Dominique Filhol, the documentary’s director, focused on the puzzling nature of the phenomenon in the film—recognizing the subject’s otherness without making any firm conclusions regarding its nature.

"There is a term which recurs more and more often among specialists in the subject; it is the idea of 'non-human intelligence.’ This term is interesting because it does not reject the extraterrestrial hypothesis but it does include other theories as to the nature of the phenomenon," Filhol said. "The phenomenon has become palpable. I had the chance to be able to film a meeting of the members of the SIGMA 2 commission which studies UFOs in a rigorous and scientific manner or to meet Senator Harry Reid at the origin of the [Advanced Aviation Threat Identification Program (AATIP)] research program on UFOs in the department of American Defense. All these interviews confirmed my intuitions."

"There is also a current of ufology which studies the links between consciousness and the UFO phenomenon and this is a point that we tackle in the film," he added. “For more and more researchers, in the case of close encounters, the phenomenon seems to interact with the consciousness of the witnesses. This is also what certain fighter pilots of the U.S. Navy who observed these phenomena have related: these objects seemed to anticipate the reactions of the pilots, as if they were able to read their minds.”

In the interview, Juillet agreed with Filhol’s serious acknowledgment of the UFO subject.

"I am originally an intelligence man and when we see things that are inexplicable today, we know that we can explain them tomorrow. It's just that we don't have the elements to imagine or understand what's going on. In the particular field of UFOs, not to mention the people who see a flying saucer landing in a field, there are fighter pilots, astronauts, people who are anything but funny and report very precise observations. We must not say that they are nonsense but just recognize that there are things that escape us," he said of his interest in UFOs.

Juillet said that in the film he speaks to "another aspect...which has been explained by others much stronger than me in the matter: we pass from a vision of the world modeled by traditional physics to another vision based on quantum physics. And we understand these phenomena much better through the prism of quantum physics than with that of current physics."

The UFO phenomenon might also be in some ways reliant on our perception, he said.

"A fly with its faceted eyes can see dimensions other than ours even though it lives in our world," Juillet explained. "Perhaps there are therefore things that are in our universe, but that we cannot see in normal times because they are not in our field of vision. But perhaps, from time to time, something happens, that a phenomenon passes through our field of perception before disappearing. I'm not talking about 'little green men' there. I rather have the impression that I am following the same approach as certain scientists and astronomers who simply say to themselves 'something escapes us.'"

Ultimately, said Juillet, the secrecy surrounding UFOs isn’t really useful.

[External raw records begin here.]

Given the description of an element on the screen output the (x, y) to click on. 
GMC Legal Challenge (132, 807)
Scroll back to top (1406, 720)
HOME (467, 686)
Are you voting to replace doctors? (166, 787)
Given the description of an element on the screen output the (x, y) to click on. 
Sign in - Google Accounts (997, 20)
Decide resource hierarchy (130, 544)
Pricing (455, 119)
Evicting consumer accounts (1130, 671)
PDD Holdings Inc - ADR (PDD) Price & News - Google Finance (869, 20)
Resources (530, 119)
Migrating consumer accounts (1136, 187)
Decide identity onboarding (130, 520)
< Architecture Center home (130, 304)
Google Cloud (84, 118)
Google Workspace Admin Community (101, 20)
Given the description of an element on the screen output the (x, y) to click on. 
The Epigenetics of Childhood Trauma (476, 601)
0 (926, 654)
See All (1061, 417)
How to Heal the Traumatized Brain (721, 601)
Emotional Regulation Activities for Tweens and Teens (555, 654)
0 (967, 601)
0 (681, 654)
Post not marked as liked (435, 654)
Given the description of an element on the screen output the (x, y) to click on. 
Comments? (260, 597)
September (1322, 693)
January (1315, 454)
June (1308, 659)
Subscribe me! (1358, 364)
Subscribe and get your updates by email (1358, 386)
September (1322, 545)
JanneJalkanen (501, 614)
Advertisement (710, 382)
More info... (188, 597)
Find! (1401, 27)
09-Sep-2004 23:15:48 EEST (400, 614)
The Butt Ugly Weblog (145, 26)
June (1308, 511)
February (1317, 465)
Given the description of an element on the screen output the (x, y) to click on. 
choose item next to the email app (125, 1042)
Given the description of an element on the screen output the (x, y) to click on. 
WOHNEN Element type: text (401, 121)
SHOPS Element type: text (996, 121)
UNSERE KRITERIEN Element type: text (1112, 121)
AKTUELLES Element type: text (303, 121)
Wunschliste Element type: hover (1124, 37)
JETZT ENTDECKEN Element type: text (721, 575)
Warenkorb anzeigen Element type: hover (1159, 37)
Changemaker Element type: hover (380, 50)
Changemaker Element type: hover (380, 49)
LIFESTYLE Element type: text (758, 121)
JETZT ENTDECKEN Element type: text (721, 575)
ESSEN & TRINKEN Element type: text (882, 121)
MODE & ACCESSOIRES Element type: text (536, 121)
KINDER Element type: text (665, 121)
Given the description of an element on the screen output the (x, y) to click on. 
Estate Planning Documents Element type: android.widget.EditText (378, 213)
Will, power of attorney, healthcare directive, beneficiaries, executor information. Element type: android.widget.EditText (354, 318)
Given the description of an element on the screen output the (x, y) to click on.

"I don't think secrecy is really useful, unless we discover disturbing things," he said. "But we note that the phenomenon has not manifested, until now, an aggressive intention. So, there is no reason to worry, we are not in a horror film [...] However, I do not think it is necessary to talk about it too much because many people will get involved to fantasize at all costs! If we say 'UFOs are perhaps a reality' or if we evoke the advances in quantum physics, we will hear ourselves answer 'oh the poor man, he has gone mad.' As we get out of the classic relationship that people have with science, it may not pass. And there is obviously the possibility that gurus will take up the question and say anything. You shouldn't over-promote all of this but try to stay scientific and say to yourself: there is something, that is indisputable."

And if the UFO phenomenon does become widely accepted, Juillet said he thinks that "people adapt very well. If tomorrow morning, we have confirmation that the UFOs come from a world parallel to ours, and well everyone will say 'well, there, there is a parallel world.' The day we say it, within five years, everyone will have accepted it as a trivial phenomenon."

UFOs: A Matter of States aired April 14th in France on A&E.